Great crimes alarm the conscience, but it sleeps
While thoughtful man is plausibly amused.
Defend me, therefore, common sense, say I,
From reveries so airy, from the toil
Of dropping buckets into empty wells,
And growing old in drawing nothing up!
‘Twere well, says one sage erudite, profound,
Terribly arched and aquiline his nose,
And overbuilt with most impending brows,
‘Twere well could you permit the world to live
As the world pleases. What’s the world to you? —
Much. I was born of woman, and drew milk
As sweet as charity from human breasts.
I think, articulate, I laugh and weep,
And exercise all functions of a man.
How then should I and any man that lives
Be strangers to each other? Pierce my vein,
Take of the crimson stream meandering there,
And catechise it well. Apply your glass,
Search it, and prove now if it be not blood
Congenial with thine own; and if it be,
What edge of subtlety canst thou suppose
Keen enough, wise and skilful as thou art,
To cut the link of brotherhood, by which
One common Maker bound me to the kind?
True; I am no proficient, I confess,
In arts like yours. I cannot call the swift
And perilous lightnings from the angry clouds,
And bid them hide themselves in the earth beneath;
I cannot analyse the air, nor catch
The parallax of yonder luminous point
That seems half quenched in the immense abyss:
Such powers I boast not — neither can I rest
A silent witness of the headlong rage,
Or heedless folly, by which thousands die,
Bone of my bone, and kindred souls to mine.

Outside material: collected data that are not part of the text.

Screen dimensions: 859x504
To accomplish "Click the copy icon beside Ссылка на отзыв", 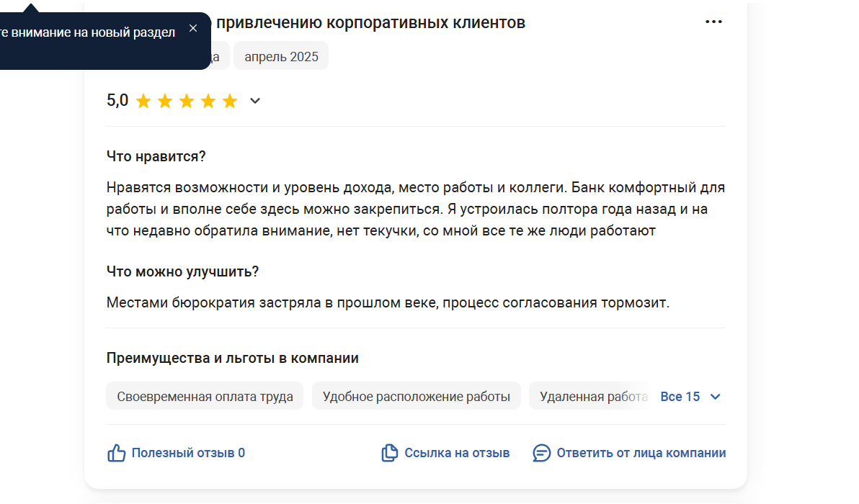I will (x=389, y=453).

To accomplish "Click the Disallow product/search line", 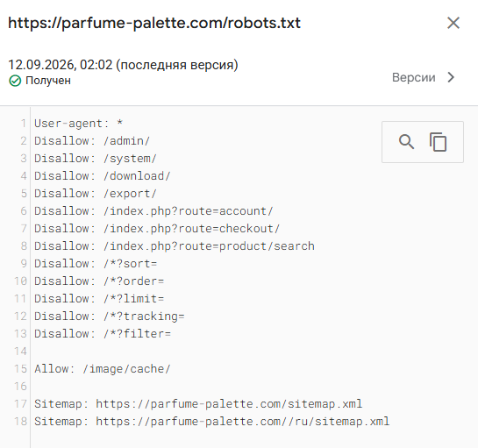I will tap(175, 246).
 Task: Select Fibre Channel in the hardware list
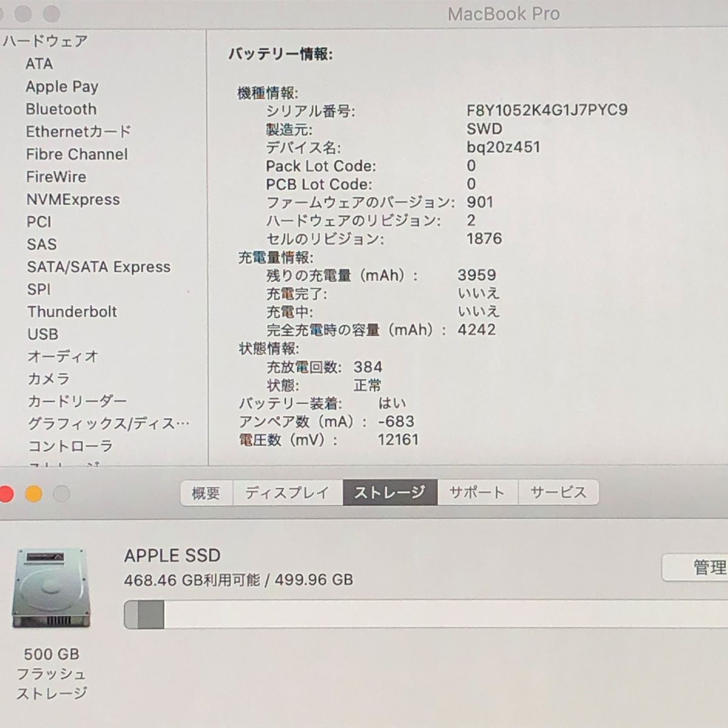coord(78,154)
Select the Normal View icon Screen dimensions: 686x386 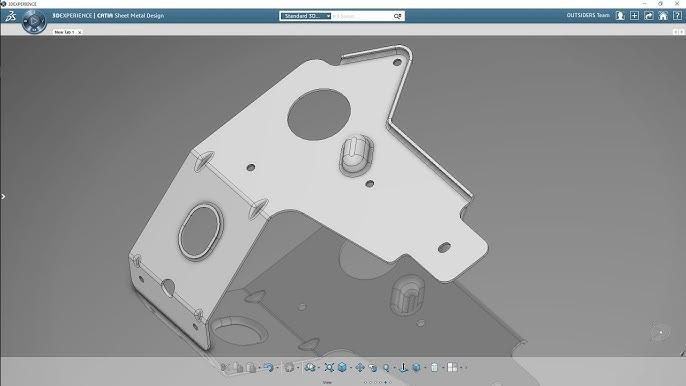point(403,368)
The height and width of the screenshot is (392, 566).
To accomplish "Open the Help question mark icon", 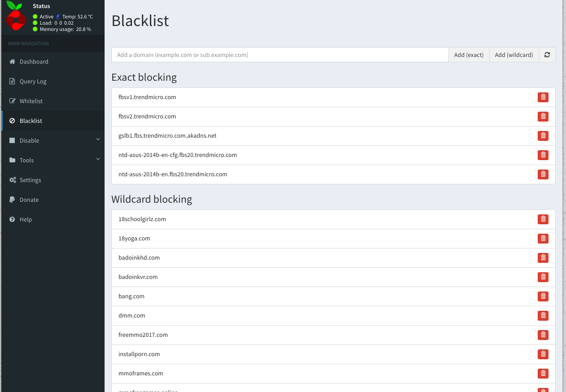I will (13, 219).
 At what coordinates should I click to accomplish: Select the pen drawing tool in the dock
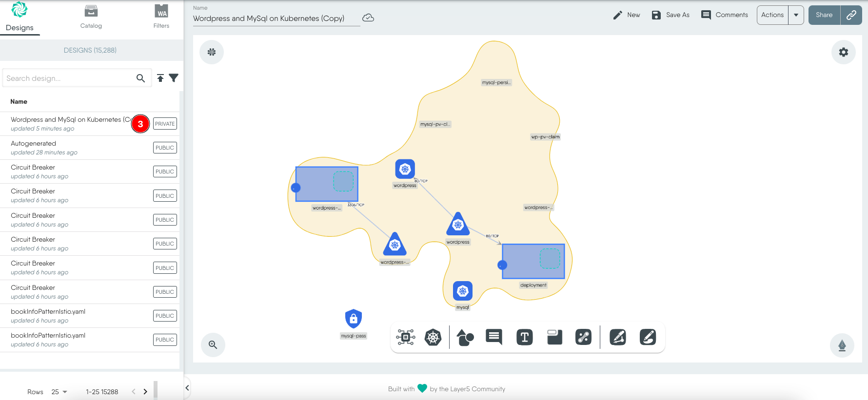(617, 337)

God never meant that man should scale the heavens
By strides of human wisdom. In His works,
Though wondrous, He commands us in His Word
To seek Him rather where His mercy shines.
The mind indeed, enlightened from above,
Views Him in all; ascribes to the grand cause
The grand effect; acknowledges with joy
His manner, and with rapture tastes His style.
But never yet did philosophic tube,
That brings the planets home into the eye
Of observation, and discovers, else
Not visible, His family of worlds,
Discover Him that rules them; such a veil
Hangs over mortal eyes, blind from the birth,
And dark in things divine. Full often too
Our wayward intellect, the more we learn
Of nature, overlooks her Author more;
From instrumental causes proud to draw
Conclusions retrograde, and mad mistake:
But if His Word once teach us, shoot a ray
Through all the heart’s dark chambers, and reveal
Truths undiscerned but by that holy light,
Then all is plain. Philosophy, baptised
In the pure fountain of eternal love,
Has eyes indeed; and, viewing all she sees
As meant to indicate a God to man,
Gives HIM His praise, and forfeits not her own.
Learning has borne such fruit in other days
On all her branches. Piety has found
Friends in the friends of science, and true prayer
Has flowed from lips wet with Castalian dews.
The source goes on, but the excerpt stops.